Publikacja: 31.05.2025 14:14

Baner 12. Międzynarodowego Konkursu Moniuszkowskiego

Baner 12. Międzynarodowego Konkursu Moniuszkowskiego

Foto: Materiały Prasowe

Ten konkurs wymyśliła przed laty niestrudzona Maria Fołtyn, której największym marzeniem było, by świat pokochał i śpiewał Moniuszkę. Nie miała wielu zwolenników dla swojego pomysłu, ciągle walczyła z przeciwnościami, ale dopięła swego. Konkurs powstał, choć swoją rangą bliski był PRL-owskm festiwalom w Sopocie, których organizatorom wydawało się, że zmuszając zagranicznych wokalistów do śpiewania polskich piosenek rozpropagują je na świecie.

Przez pierwszych kilkanaście lat Konkursu Moniuszkowskiego jedyną naprawdę ważną jego ambasadorką była więc Aleksandra Kurzak, laureatka z 1998 roku, której nieprzeciętny talent zapewne zostałby dostrzeżony za granicą i bez tej nagrody. Sytuacja zmieniła się w połowie poprzedniej dekady, kiedy to zmodyfikowano regulamin Konkursu. Mniej więc jest teraz w jego programie utworów Moniuszki, licznie za to są obecne utwory polskich kompozytorów zwłaszcza XX wieku, co sprawia, że jest to konkurs trudny, odróżniający się od dziesiątek innych międzynarodowych, a standardowych rywalizacji śpiewaków.

Z Konkursu Moniuszkowskiego do Nowego Jorku

Od kilku edycji Konkurs Moniuszkowski stal się też imprezą, którą interesują się dyrektorzy ds. obsad ważnych teatrów i przedstawiciele dużych agencji artystycznych.
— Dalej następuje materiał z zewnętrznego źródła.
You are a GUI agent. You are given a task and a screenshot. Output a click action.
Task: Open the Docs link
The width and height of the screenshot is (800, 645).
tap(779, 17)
O tym, co z tego wynika świadczą losy laureatów z poprzednich edycji. Zwyciężczyni poprzedniej edycji z 2022 roku (Konkurs Moniuszkowski odbywa się w cyklu trzyletnim), Juliana Grigorian śpiewa już nie tylko na słynnym festiwalu Arena di Verona ale również w Metropolitan Opera.

W przyszłym sezonie na nowojorskiej scenie dołączy do niej w „Cyganerii” chiński tenor Long Long, który w 2019 roku zachwycił polską publiczność nienaganną polską wymową w arcytrudnej dla cudzoziemca arii ze „Strasznego dworu” Moniuszki („Baczność, Stefanie, wszak się przyrzekło żyć w bezżennym stanie”). Cenioną w Europie artystką jest też obecnie Słowaczka Slávká Zamečniková (laureatka z 2019 roku).

Jakub Józef Orliński i inni eksportowi śpiewacy

Dodać do tego trzeba liczne grono polskich laureatów, którzy osiągnęli potem sukces w świecie. Status prawdziwej gwiazdy, potwierdzony udziałem w ceremonii otwarcia igrzysk olimpijskich w Paryżu, ma Jakub Józef Orliński (nagroda w 2016 roku). Do udziału w dwóch premierach przyszłego sezonu w Metropolitan angaż otrzymał baryton Andrzej Filończyk (zwycięzca Konkursu w 2016 roku).

Znani w Nowym Jorku są także bas Krzysztof Bączyk i tenor Piotr Buszewski, czołowym solistą Komische Oper w Berlinie jest już baryton Hubert Zapiór, na wielką indywidualność operowych scen wyrasta baryton Szymon Mechliński, zdobywca II nagrody w 2022 roku.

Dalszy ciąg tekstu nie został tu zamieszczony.